Was this difference in focal length the result of a last minute negotiation between the political parties and the Commission on Presidential Debates?
Or, was patented and ever so (wink, wink) subtle Rovian pressure applied to the broadcast’s technical chief?

This post debate Reuters image clearly shows the staggering difference in height between Mr. Bush and Mr. Kerry.

Sadly for Karl and the TV director’s bamboo-pierced fingertips, President Bush wasn’t ready for his close up and the cheated effect only magnified the President’s flaws and odd composure.
According to Tom Shales, in this morning’s Washington Post:

An essentially dignified and thoughtful performance by Sen. John Kerry, contrasted with an oddly giggly turn by President Bush…Bush seems to have been taken apart and put back together again after each debate…several of his statements and facial expressions throughout the 90 minutes, [were] eccentric…Bush looked as smiley as Clarabell the Clown.

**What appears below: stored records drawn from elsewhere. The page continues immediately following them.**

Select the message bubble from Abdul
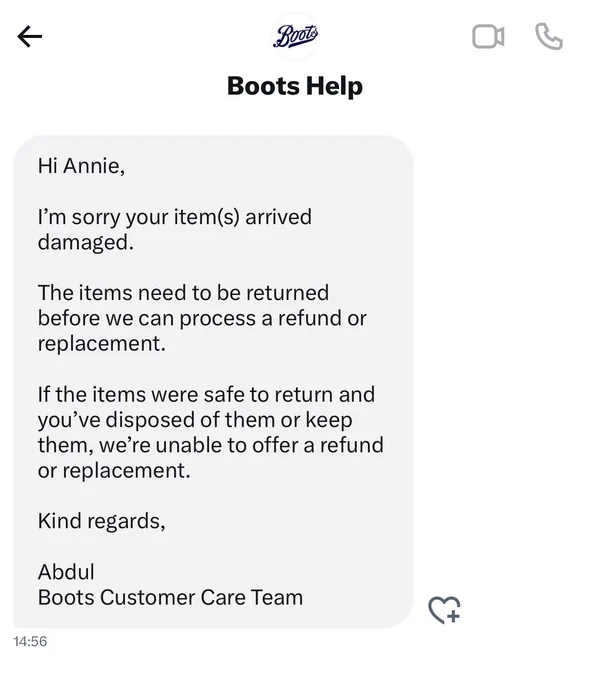Viewport: 591px width, 680px height. [x=213, y=382]
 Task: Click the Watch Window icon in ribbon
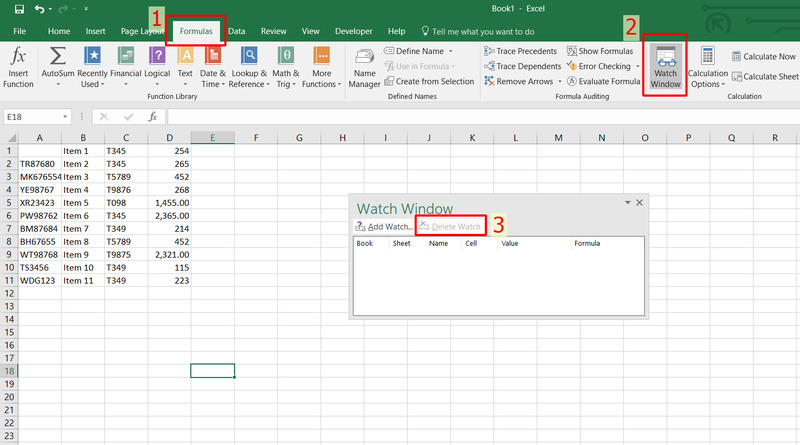665,64
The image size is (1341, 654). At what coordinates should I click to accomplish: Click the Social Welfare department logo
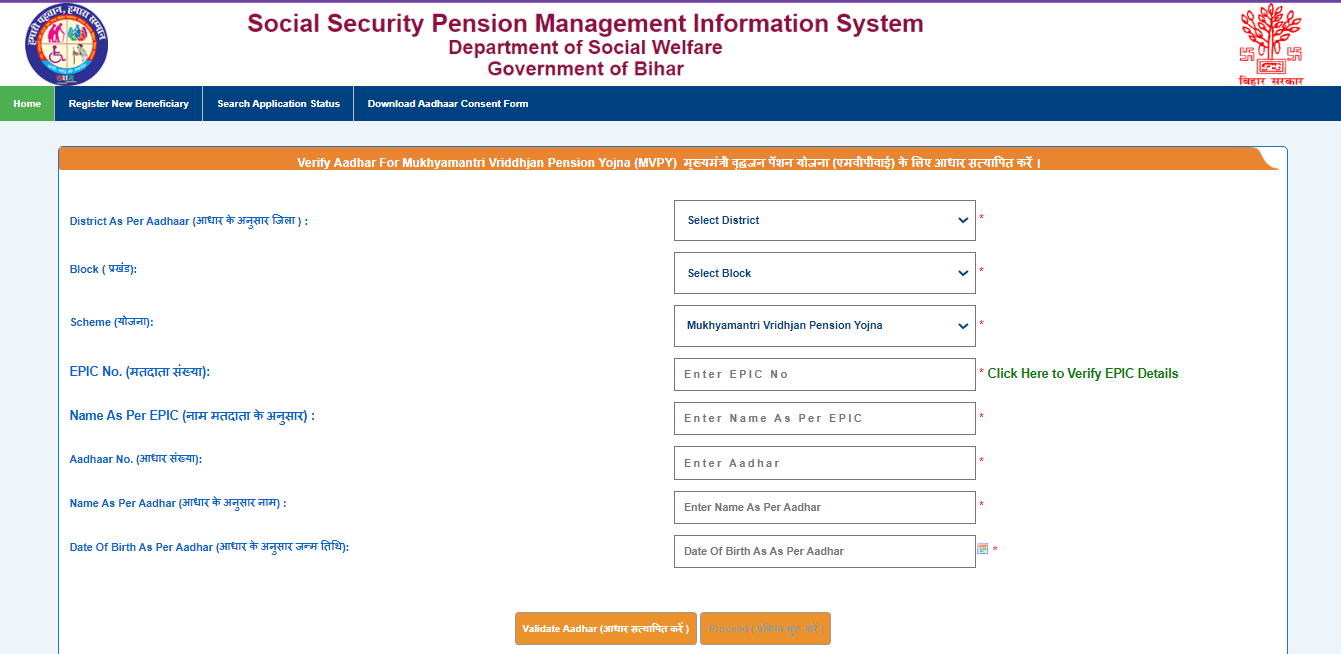pyautogui.click(x=67, y=44)
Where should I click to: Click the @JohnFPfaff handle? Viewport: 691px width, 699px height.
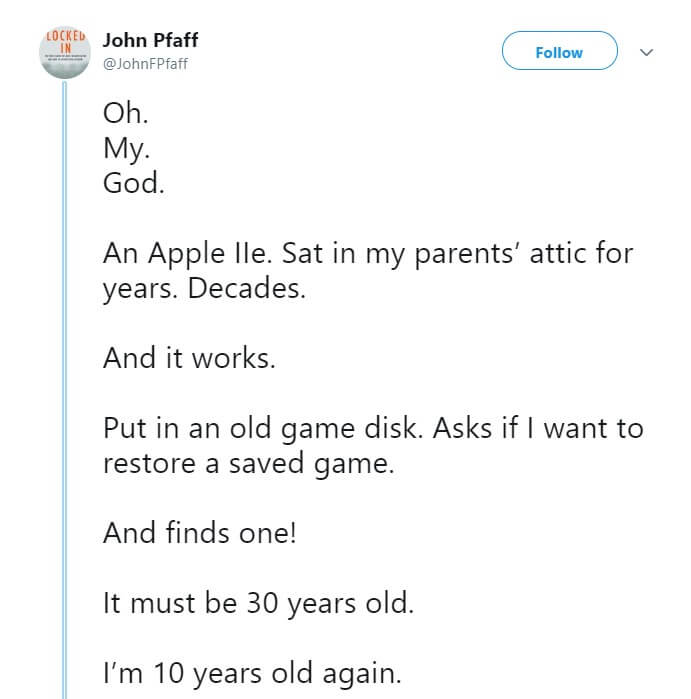pyautogui.click(x=145, y=65)
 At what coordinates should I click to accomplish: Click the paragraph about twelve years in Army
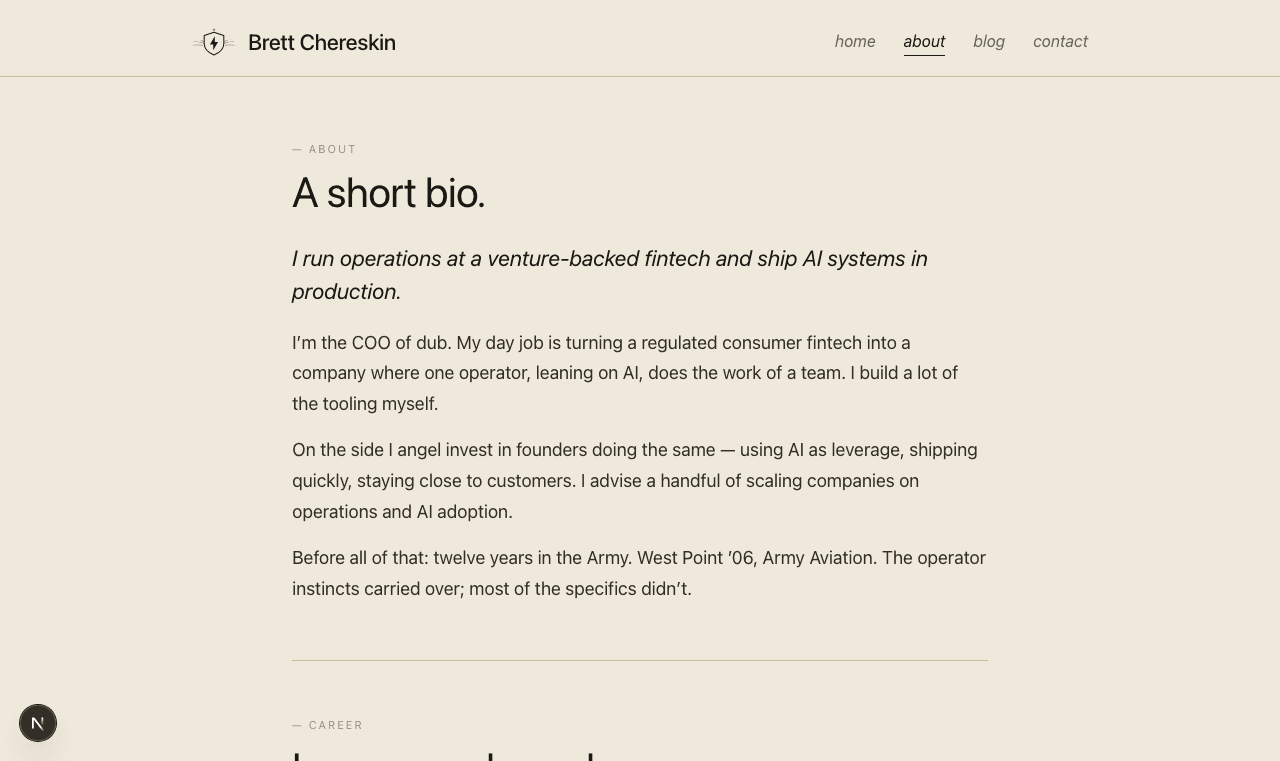pos(639,573)
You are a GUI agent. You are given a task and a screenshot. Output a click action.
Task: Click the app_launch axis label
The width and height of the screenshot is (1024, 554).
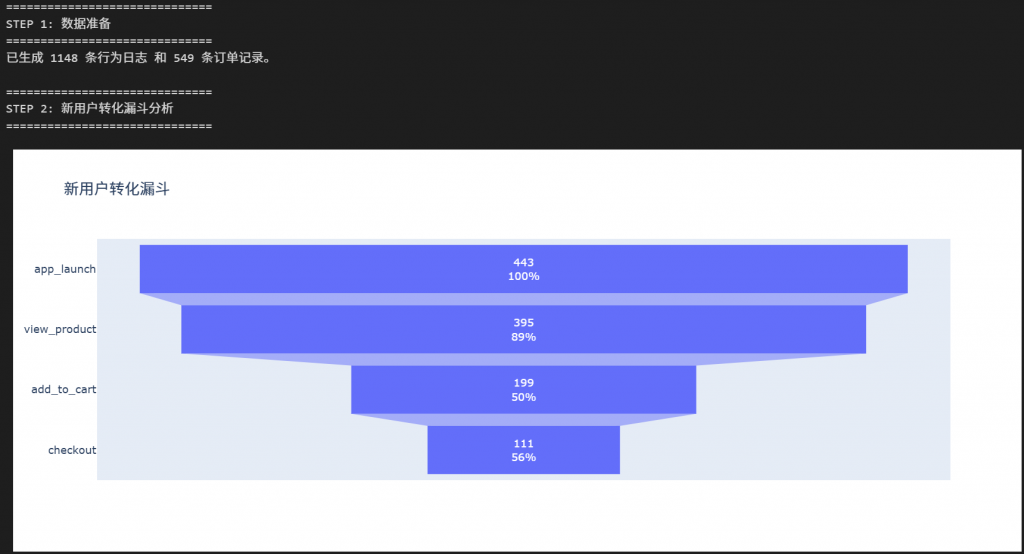coord(65,269)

Photo: AP, Reuters, howdydoodytime.com

Tuesday, October 12, 2004
 

The Sinclair Broadcast Group station in Cincinnati, Ohio is, officially, WSTR channel 64 but markets itself as WB64.
The Sinclair Broadcast Group has ordered all of its 62 television stations across the United States to pre-empt regular programming for a long-form Swift Boat smear of Senator John Kerry entitled Stolen Honor on the eve of the Presidential election.
According to the Hollywood Reporter:

Sinclair executives have given thousands to the Bush campaign, and the company refused to air the April 30 Nightline episode in which hundreds of names of American troops killed in Iraq were read by ABC anchor Ted Koppel.
Democratic FCC commissioner Michael Copps called Sinclair's decision "an abuse of the public trust...proof positive of media consolidation run amok when one owner can use the public airwaves to blanket the country with its political ideology."

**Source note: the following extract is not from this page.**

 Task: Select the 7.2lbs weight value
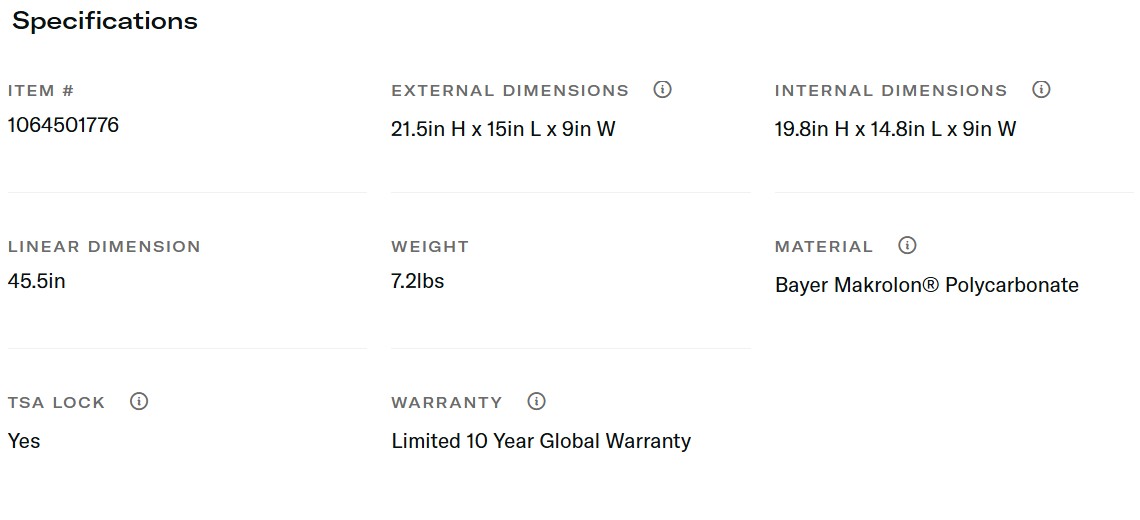point(418,281)
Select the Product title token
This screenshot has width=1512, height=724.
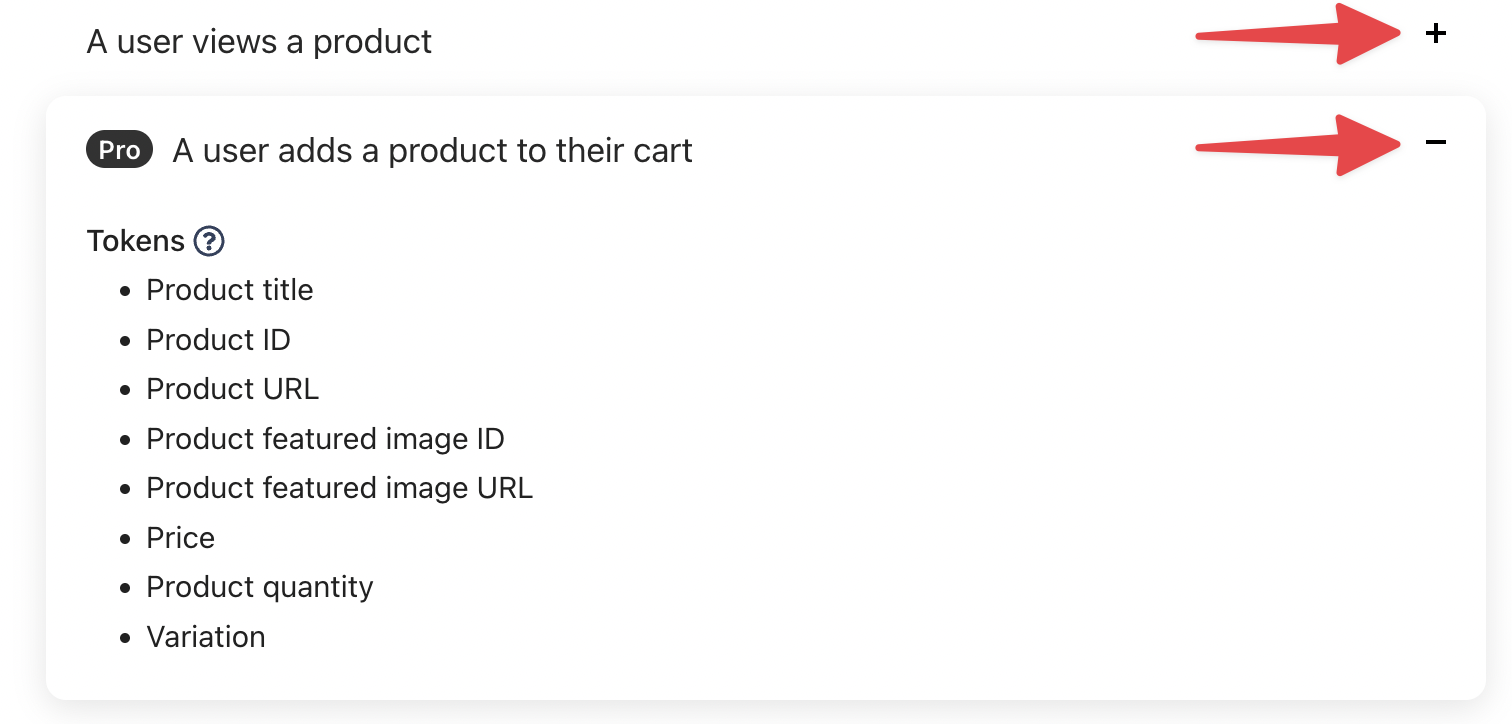click(x=230, y=290)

The corporation, fearing blow back on local advertisers, will offer Stolen Honor without commercial sponsorship.
The Marketing Director of Cincinnati’s WB64 is Jeff Doerrer (513) 641-4400 or sales@wb64.net.
Major WB64 sponsors in Cincinnati are:
King’s Auto Mall, including long-time Cincinnati dealers Terry Lee Chevrolet (800) 956-4852 and Borcherding Buick (513) 677-9200,
Value City (local northern Kentucky department store, ask for store manager, (859) 491-6500)
And a national chain of elective surgery shopping malls called, The Wish Center.
The Wish Center’s Marketing Director is listed as Nancy Kavados (630) 693-0216.
Cincinnati's Wish Center in Springboro, Ohio is (888) 854-9474 or
infooh@wishcenter.org
Be polite but firm when speaking to anyone involved with Sinclair.
Here's a list of all Sinclair advertisers from boycottsbg.com .

Flashback

This January 24,2004 official close up photo of President Bush's pre State of the Union French-manicured hands has since been tidied from the always tidy whitehouse.gov.
The heavily starched French cuffs, the regal and (I imagine) solid gold W cufflinks along with the fussy European manicure gives a certain west Texas cowgirl a haughty continental allure.